La Organización para la Cooperación y el Desarrollo Económico sitúa a España a la cabeza de la Unión Europea en esperanza de vida al nacer. La media está en 82,5 años. Una buena cobertura sanitaria pública, pese a la crisis, está detrás de ese dato positivo, y ello aunque se mantengan hábitos pocos saludables como el tabaquismo, aparezcan nuevos problemas como el incremento de la tasa de obesidad infantil o surjan amenazas en forma de nuevos virus. En su conjunto nuestra sociedad está -estamos todos-, acostumbrada a que se alarguen los años de vida y a que ésta sea de la máxima calidad posible. Prácticamente tenemos una píldora para cada uno de nuestros dolores, del cuerpo o del alma, y el shock llega cuando, en toda su humilde humanidad, un médico confiesa que no tiene el remedio; o cuando, como se manifestó en el reciente encuentro de enfermedades raras, los afectados comienzan el drama del peregrinaje en busca de un diagnóstico acertado que no llega. En ocasiones la ciencia no tiene respuestas o no las ha encontrado todavía y llega un momento en el que hay que enfrentarse al final de la aventura.

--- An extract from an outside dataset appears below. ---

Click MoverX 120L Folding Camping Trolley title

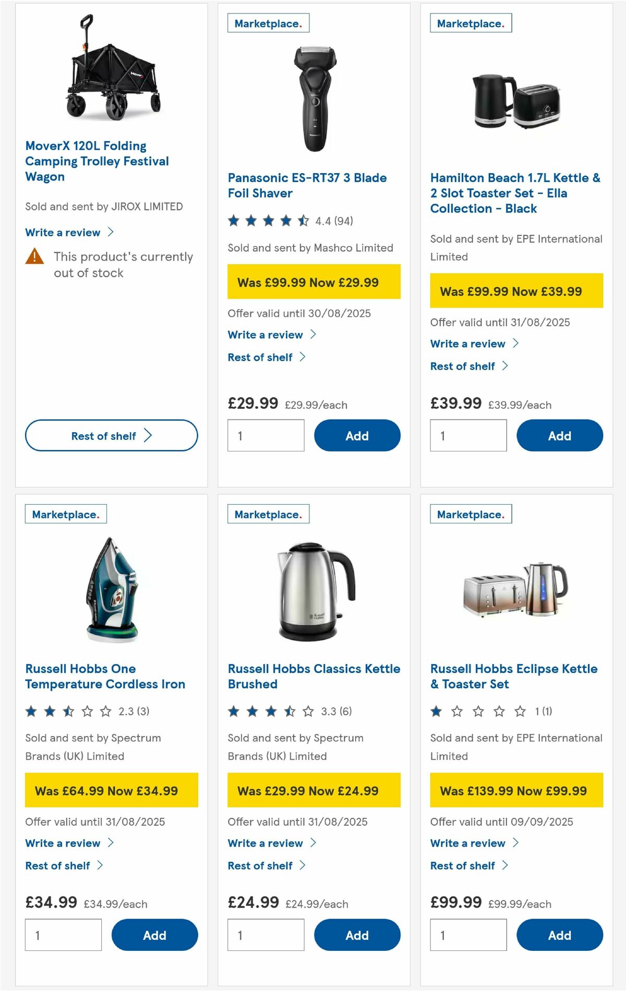point(97,161)
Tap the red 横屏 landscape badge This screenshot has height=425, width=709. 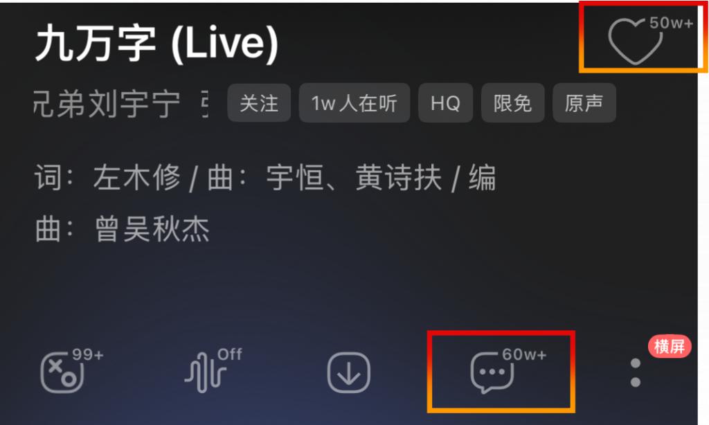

Y no se puede fingir que uno no tenga miedo ante la muerte, como recientemente ha escrito en su carta de despedida el neurólogo inglés Oliver Sacks, quien también dice «he sido un ser sensible, un animal pensante en este hermoso planeta». El Parlament balear debate hoy la toma en consideración de una iniciativa bajo mi punto de vista importante, que puede que quede eclipsada por la corrupción o la economía. Es la proposición de ley de derechos y garantías de la persona en el proceso de morir, que es implícito a la vida. El PSOE presentó esta propuesta y la ha logrado consensuar.
No se trata de un suicidio asistido ni de eutanasia, sino de evitar el ensañamiento terapéutico, dar cuidados paliativos y no prolongar el padecimiento innecesario; de abandonar este mundo con dignidad, con respeto a los valores y creencias de cada uno.